The heavily armed police officer in riot gear was not amused.
"You guys are in the middle of a war zone," he told Daily RFT. We -- along with two other journalists and two Ferguson residents -- had just emerged from a wall of shrubbery 50 feet away from the officer, who stood watch with several other heavily-armed cops in a grassy lot overlooking the beleaguered suburb. We had crept into the restricted area through a hole in a fence and down a muddy path. He ordered us to leave.
"You guys gotta realize that if you guys get your butts in a jam, we can't come get you. You guys are going to have to roll out."
The officer may not have realized the irony of his statement. Last night, scores of Ferguson and north county residents encountered an aggravating "jam" of their own, one caused by police blockades at major intersections and a highway exit. Many found themselves trapped in an aimless search for an unobstructed route home.
Police and SWAT forces were out in force in Ferguson last night, and they used armored vehicles, rubber bullets and tear gas to clear groups of protesters and pedestrians from roads, parking lots and, occasionally, residents' own backyards.
But it wasn't just the heavy weaponry and drifting clouds of gas that made Ferguson, as the not-amused officer put it, look like a "war-zone": Police used flares and vehicles to block the Interstate 70 exit to Lucas Hunt Road, cutting off the easiest southern access to Ferguson.
A phalanx of police vehicles also blocked the intersection of Ferguson and Florissant Avenues. Officers turned back all motorized and pedestrian traffic with blinding hi-beams and shouted orders, but that included residents of nearby apartments.
"Why the fuck do they got our apartment complex blocked off?" one woman shouted as she pulled a hard U-turn and sped back the way she came. There are no other street routes into the complex.

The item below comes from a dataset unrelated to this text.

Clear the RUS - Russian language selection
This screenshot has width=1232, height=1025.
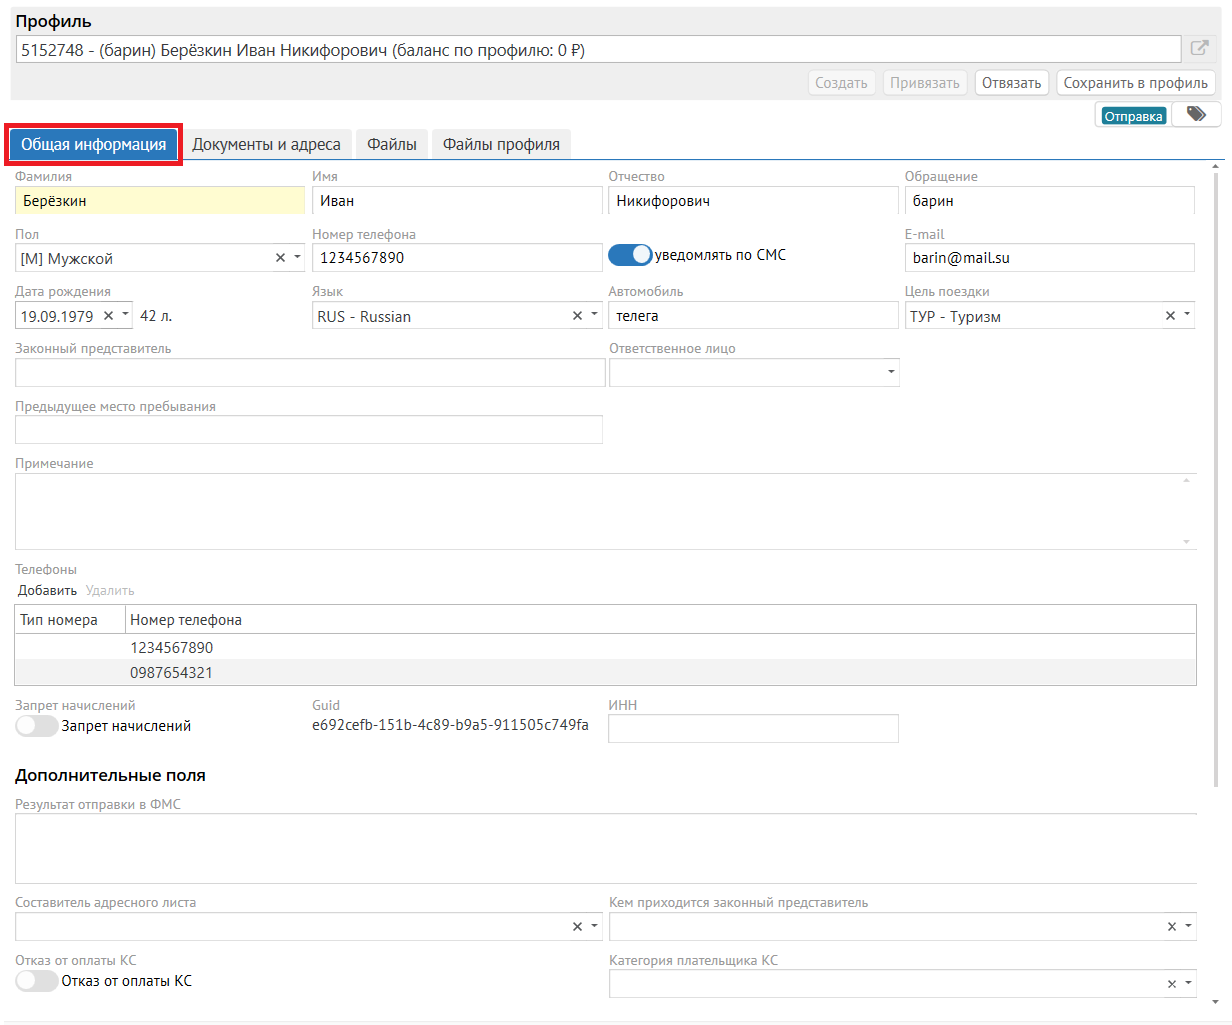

Another major area of police attention last night was the stretch West Florissant Avenue south of Chambers Road. Around 10 p.m., police responded to a group of protesters holding signs and chanting by pushing north on the street with an armored personnel carrier. Officers ran alongside carrying tear gas launchers. A few of the protesters threw rocks at the police before retreating.
After clearing the street, police set up another blockade near the intersection of Nesbit Drive. Only residents with an ID showing an address in southern Ferguson were allowed to pass, but not all drivers have their current address listed on their license. Daily RFT watched as police turned away a woman who said she lived on the other side of the checkpoint because her licence didn't show the right address. Officers manning the checkpoint refused to let anyone (including the media) pass.
Many of the Ferguson's suburban streets curve into cul-de-sacs, and no instruction was given to drivers as what routes were still open. We're trying to confirm which (if any) of these blockades are still up, or if more will be set up tonight. We'll update this story when we know more.
For background on the chaos in Ferguson and the slaying of 18-year-old Michael Brown, check out RFT's previous coverage.
Update 3:30 p.m..: St. Louis County Police Department spokesman Brian Schellman tells Daily RFT that all the roadblocks in Ferguson have been removed. Still, it's possible that police will target other streets, exits and intersections depending how the situation plays out tonight.
"We put [roadblocks] up because of the intelligence that's gathered," says Schellman. "If that happens tonight we'll try to get those locations out to the media."